Dig deep into the web and one would still find photos of the past elections.
Here’s one: an unfinished cement wall with two rows of gold and red posters with Gloria Macapagal Arroyo in it, a hand raised as if expecting a high five. The upper part of the poster: A huge gold “K” flanked by smaller words: Karanasan, Kakayahan, Karunungan, Kalinga. Below Arroyo’s bust: “Iboto! Gloria Macapagal-Arroyo.” Then a phrase at the bottom in red font against a yellow background: “Pangulo para sa kaunlaran!” These two rows of posters served as the backdrop of the photograph itself. The middle ground was six black tires half-buried in a dry, sand-soil in a side street from where rocks, trash, and stray plants sprouted. The foreground was a woman walking on the asphalt, a white towel against her neck, an umbrella, a pair of flip-flops, a silver watch, and a stoop. Her face was almost a silhouette. But you wouldn’t mistake the face of the former president, smiling, in a white get-up, plastered on the cement wall.
Here’s another one: FPJ’s. Imagine the landscape photograph segmented by the gridlines of the rule of third. The upper left-hand segment and the one under this were mostly filled by a tarp the print for which was on the verge of a fade-out.
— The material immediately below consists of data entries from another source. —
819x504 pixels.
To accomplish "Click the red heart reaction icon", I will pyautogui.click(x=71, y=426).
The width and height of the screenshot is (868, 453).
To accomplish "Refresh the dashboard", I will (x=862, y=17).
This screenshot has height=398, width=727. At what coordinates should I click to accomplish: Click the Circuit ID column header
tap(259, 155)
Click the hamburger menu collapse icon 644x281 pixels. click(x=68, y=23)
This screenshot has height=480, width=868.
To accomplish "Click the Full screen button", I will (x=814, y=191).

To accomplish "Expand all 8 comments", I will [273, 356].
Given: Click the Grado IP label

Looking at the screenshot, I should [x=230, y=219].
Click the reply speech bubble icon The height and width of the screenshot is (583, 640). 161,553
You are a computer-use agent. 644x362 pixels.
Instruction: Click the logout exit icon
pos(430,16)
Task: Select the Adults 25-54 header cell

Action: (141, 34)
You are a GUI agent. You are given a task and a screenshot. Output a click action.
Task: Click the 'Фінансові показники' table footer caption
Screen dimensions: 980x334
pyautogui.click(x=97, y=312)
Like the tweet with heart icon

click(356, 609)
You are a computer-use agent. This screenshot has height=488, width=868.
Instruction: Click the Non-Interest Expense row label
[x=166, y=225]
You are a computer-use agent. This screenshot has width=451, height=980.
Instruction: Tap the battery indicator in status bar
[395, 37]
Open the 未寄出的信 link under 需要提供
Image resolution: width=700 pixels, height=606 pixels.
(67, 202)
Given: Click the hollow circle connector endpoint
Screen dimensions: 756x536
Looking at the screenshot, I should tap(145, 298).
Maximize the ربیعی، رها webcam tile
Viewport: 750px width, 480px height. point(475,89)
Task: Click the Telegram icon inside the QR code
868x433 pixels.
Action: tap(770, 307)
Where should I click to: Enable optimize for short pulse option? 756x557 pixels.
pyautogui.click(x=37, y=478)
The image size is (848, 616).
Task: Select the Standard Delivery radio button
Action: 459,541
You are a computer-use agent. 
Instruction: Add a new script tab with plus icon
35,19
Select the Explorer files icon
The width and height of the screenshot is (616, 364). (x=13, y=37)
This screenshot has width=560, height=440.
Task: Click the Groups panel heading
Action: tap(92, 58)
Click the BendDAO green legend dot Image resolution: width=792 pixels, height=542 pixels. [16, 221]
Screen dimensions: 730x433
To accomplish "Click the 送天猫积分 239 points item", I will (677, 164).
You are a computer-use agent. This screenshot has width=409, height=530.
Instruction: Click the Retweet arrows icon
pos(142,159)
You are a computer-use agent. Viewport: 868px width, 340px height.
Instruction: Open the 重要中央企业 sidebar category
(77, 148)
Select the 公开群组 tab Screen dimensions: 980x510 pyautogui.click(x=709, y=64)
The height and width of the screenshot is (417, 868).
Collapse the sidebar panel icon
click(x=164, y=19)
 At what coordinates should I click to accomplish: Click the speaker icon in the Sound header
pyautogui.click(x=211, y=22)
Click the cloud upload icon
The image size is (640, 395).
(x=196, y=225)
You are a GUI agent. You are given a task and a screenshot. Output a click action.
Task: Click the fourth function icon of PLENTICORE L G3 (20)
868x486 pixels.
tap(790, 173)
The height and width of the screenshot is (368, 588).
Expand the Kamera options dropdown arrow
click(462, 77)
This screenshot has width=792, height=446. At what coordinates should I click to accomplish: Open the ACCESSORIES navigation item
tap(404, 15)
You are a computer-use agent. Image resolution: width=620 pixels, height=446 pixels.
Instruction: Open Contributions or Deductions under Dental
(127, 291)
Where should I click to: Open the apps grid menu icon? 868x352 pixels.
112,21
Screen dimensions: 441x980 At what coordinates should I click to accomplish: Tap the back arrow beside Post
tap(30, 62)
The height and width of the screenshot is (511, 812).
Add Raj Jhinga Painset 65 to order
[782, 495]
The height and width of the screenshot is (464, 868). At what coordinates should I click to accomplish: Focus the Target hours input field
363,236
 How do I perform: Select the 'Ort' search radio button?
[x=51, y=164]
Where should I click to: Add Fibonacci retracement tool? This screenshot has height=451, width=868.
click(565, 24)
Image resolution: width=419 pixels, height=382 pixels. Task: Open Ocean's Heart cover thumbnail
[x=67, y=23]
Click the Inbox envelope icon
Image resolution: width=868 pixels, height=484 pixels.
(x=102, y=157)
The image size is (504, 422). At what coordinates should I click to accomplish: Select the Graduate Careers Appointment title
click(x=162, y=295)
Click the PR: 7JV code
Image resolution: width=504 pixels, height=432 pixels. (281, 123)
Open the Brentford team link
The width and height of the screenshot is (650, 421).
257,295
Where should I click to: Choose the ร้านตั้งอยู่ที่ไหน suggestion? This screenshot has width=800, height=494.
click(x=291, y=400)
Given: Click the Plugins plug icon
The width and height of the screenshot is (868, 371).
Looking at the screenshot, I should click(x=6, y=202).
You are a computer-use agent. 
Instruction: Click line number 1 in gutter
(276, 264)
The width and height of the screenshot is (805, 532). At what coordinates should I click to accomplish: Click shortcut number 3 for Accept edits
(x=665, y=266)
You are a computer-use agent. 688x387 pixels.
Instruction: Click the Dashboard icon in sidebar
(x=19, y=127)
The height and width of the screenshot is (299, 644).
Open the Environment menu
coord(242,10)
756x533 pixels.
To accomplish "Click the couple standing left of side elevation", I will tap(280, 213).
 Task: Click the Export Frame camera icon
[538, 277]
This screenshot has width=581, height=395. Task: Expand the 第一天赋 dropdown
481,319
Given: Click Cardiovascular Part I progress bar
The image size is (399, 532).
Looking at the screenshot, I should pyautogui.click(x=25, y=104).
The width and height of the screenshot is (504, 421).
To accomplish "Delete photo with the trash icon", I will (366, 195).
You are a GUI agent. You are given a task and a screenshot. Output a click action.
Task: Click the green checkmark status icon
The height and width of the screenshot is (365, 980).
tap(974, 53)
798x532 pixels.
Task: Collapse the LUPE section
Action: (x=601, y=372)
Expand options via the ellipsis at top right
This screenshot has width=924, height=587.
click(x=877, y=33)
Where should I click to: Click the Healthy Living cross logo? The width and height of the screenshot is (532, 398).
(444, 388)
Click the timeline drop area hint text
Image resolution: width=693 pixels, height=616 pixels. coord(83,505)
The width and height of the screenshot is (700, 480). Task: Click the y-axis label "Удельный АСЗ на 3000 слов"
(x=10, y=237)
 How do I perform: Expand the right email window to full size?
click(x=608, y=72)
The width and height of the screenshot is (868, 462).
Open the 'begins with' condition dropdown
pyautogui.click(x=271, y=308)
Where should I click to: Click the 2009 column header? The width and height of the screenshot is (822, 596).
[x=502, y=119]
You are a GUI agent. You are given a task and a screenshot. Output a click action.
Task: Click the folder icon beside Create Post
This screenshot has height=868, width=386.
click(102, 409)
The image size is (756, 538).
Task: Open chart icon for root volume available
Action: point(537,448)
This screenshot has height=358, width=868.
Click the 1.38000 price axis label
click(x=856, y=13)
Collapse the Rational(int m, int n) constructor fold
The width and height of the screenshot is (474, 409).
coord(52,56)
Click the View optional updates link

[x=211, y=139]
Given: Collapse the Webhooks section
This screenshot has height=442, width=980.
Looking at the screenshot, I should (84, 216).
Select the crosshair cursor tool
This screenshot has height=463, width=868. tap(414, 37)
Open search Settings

The print had the colors of the Philippine flag, blue at the top and red at the bottom, with an eight-rayed sun resembling the national flag’s placed at the upper right of the tarp. In the middle of this sun was the face of the famous action star, then running for the presidency. At the red side of the tarp were the following words in blue: “Kay FPJ, Bayan ang Bida.”
“Pangulo para sa kaunlaran!” “Kay FPJ, bayan ang bida.” The elections were dictated by elements beyond mere campaign materials, but I think slogans in themselves have something to say about the nature of language and politics. We all know how the 2004 election turned out, so there’s very little left to say about the historical context of this era. Let’s rattle the context out of the slogans and focus on the words themselves, for whatever it’s worth.
Arroyo’s was a battle cry for progress. Implicit in FPJ’s was a reversal: the actor almost always takes on lead roles, but should he win, it would be the masses who will have the lead; they will be the “bida.”
At the core of these two phrases was something as simple as a single word: change. Progress is change. Putting the masses on the lead, if someone puts their heart into it, is change. Look at the slogans of the other 2004 presidential candidates: “Ang tama ay ipaglaban, ang mali ay labanan.” (Panfilo Lacson); “Ang Bagong Pilipinas” (Raul Roco); or even the pun of a nuisance candidate: “Time to Gil the Nation” (Eddie Gil). The election itself is the country’s attempt at changing what has been for the past six years.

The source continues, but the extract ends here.